Ze denkt niet aan alle problemen die er nu voor haar gaan komen. Wie zal haar geloven? Iedereen zal denken dat ze overspel heeft gepleegd. Hoe zal Jozef reageren? Als hij haar verlaat zal ze helemaal alleen zijn, niemand zal voor haar willen zorgen. Op overspel staat zelfs de doodstraf. Ze gelooft de woorden van Gabriël en besluit direct naar Elisabeth te gaan. De begroeting van Elisabeth klinkt haar als muziek in de oren. Ze krijgt hierdoor nog een bevestiging dat Gabriël de waarheid heeft gesproken:
“Toen Elisabeth de groet van Maria hoorde, sprong het kind op in haar schoot; ze werd vervuld met de Heilige Geest en riep luid: ‘De meest gezegende ben je van alle vrouwen, en gezegend is de vrucht van je schoot! Toen ik je groet hoorde, sprong het kind van vreugde op in mijn schoot. Gelukkig is zij die geloofd heeft dat de woorden van de Heer in vervulling zullen gaan’.”
Deze woorden tonen dat Maria de woorden van Gabriël direct geloofde, in tegenstelling tot Zacharias, die als bewijs een teken vroeg. Maria antwoordt Elisabeth met een lofzang. Hierin laat zij voor het eerst haar grote blijdschap zien, om wat de Here voor haar heeft gedaan.

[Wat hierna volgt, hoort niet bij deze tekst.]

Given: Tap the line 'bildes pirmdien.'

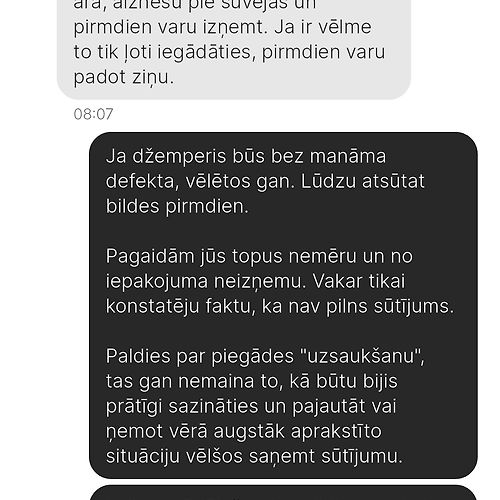Looking at the screenshot, I should pos(177,206).
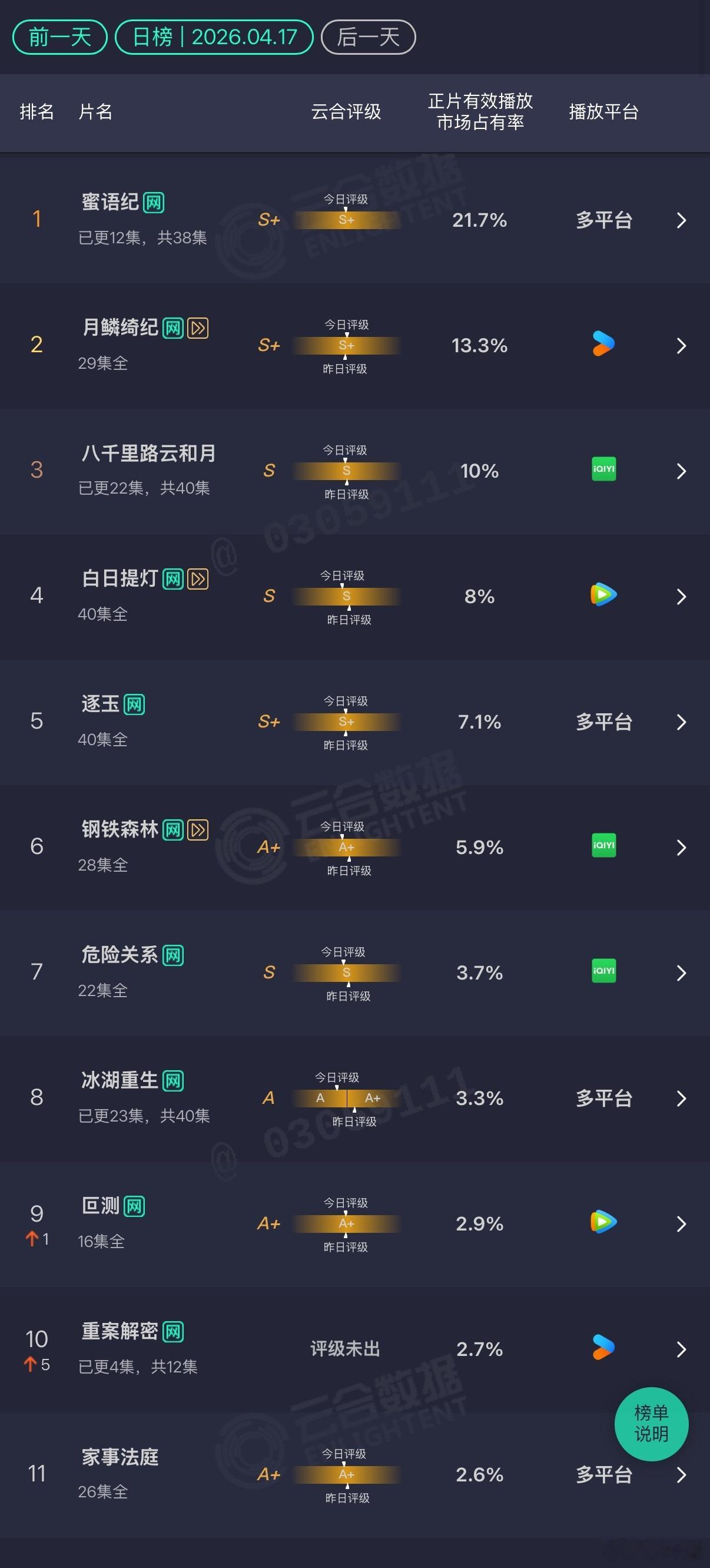
Task: Click rating bar for 冰湖重生
Action: pyautogui.click(x=346, y=1098)
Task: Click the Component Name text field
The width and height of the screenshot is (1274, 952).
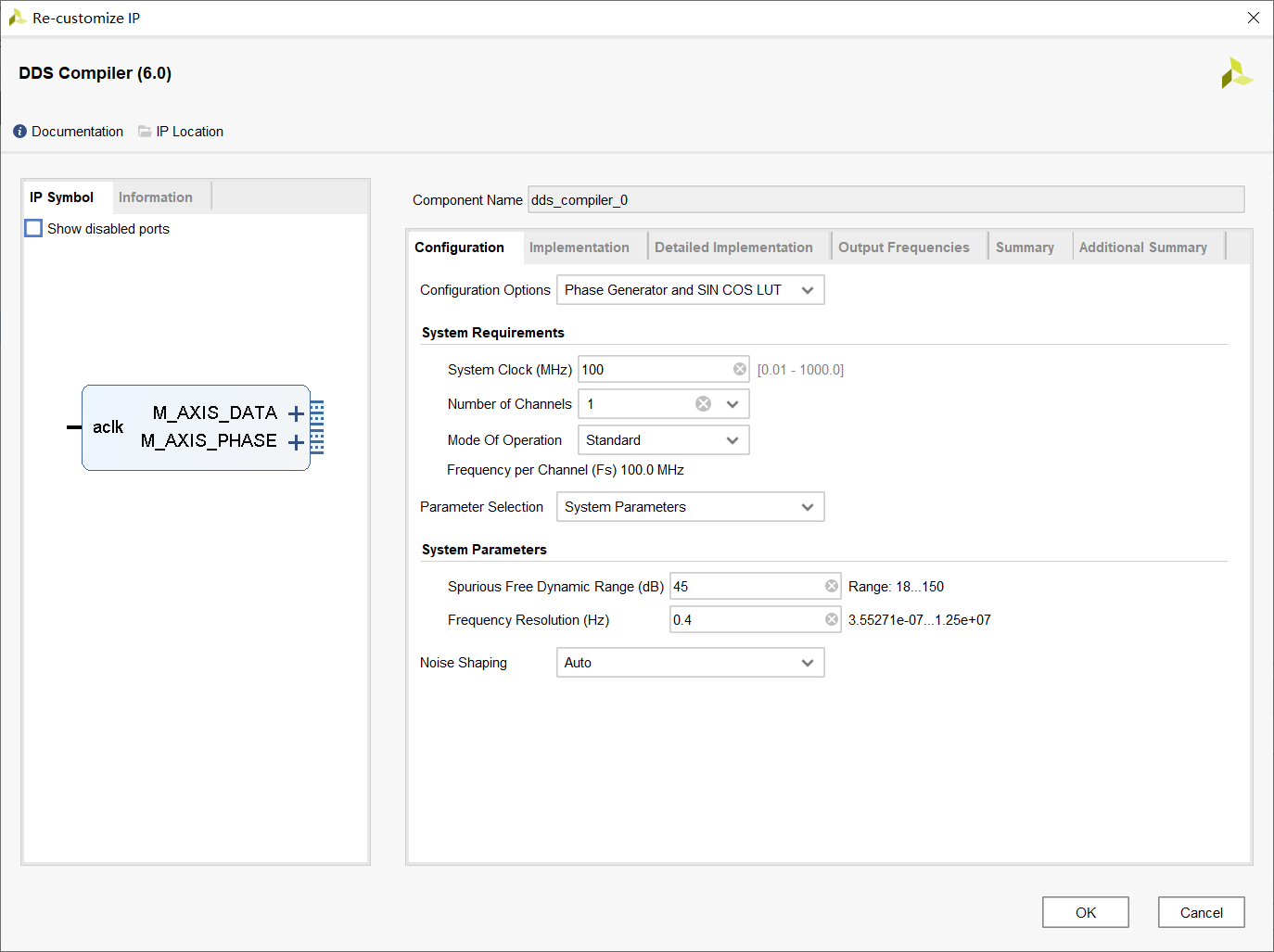Action: [x=885, y=200]
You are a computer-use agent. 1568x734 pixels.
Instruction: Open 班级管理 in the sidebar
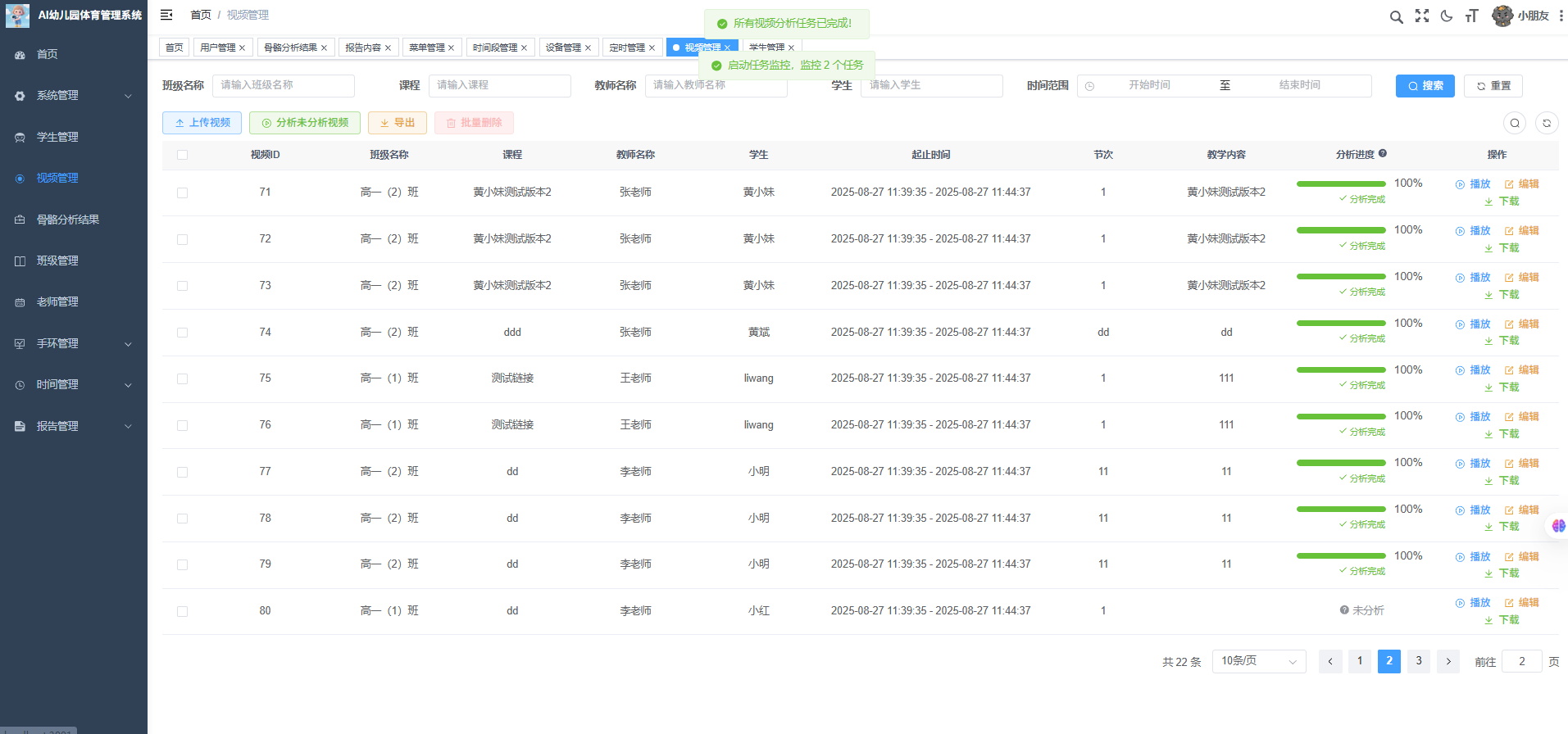click(x=57, y=261)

“Mijn ziel prijst en looft de Heer, mijn hart juicht om God, mijn redder: Hij heeft oog gehad voor mij, zijn minste dienares. Alle geslachten zullen mij voortaan gelukkig prijzen, ja, grote dingen heeft de Machtige voor mij gedaan, heilig is zijn naam”.
Dit is alles wat zij over zich zelf zegt. Belangrijker voor haar is de vervulling van Gods heilsbeloften:
“Hij trekt zich het lot aan van Israël, zijn dienaar, zoals hij aan onze voorouders heeft beloofd: hij herinnert zich zijn barmhartigheid jegens Abraham en zijn nageslacht, tot in eeuwigheid.”
Uit de lofzang, waarin vele aanhalingen uit de psalmen en profeten staan, blijkt dat Maria de Schriften goed kende. Na haar terugkeer neemt Jozef zijn verloofde Maria bij zich in huis. God had hem in een droom de situatie uitgelegd. Jozef gelooft God en neemt de verantwoordelijkheid voor moeder en kind op zich. De geboorte vond plaats in een sombere stal. Het bezoek van de herders gaf grote blijdschap en maakte diepe indruk op Maria. Ze begreep niet alles van wat ze vertelden maar:
“bewaarde al deze woorden in haar hart en bleef erover nadenken”(Lucas 2:19).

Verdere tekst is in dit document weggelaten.